• _Given records_
━━━━

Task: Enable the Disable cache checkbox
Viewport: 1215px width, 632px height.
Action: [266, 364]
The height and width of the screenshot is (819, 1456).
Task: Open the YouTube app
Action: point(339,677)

━━━━

• _Problem requirements_
Reproduce the listing exactly, leaving nothing out.

• _Response box_
Task: Enable the Disable cache checkbox
Viewport: 1215px width, 632px height.
Action: [266, 364]
The height and width of the screenshot is (819, 1456).
Task: Open the YouTube app
Action: point(339,677)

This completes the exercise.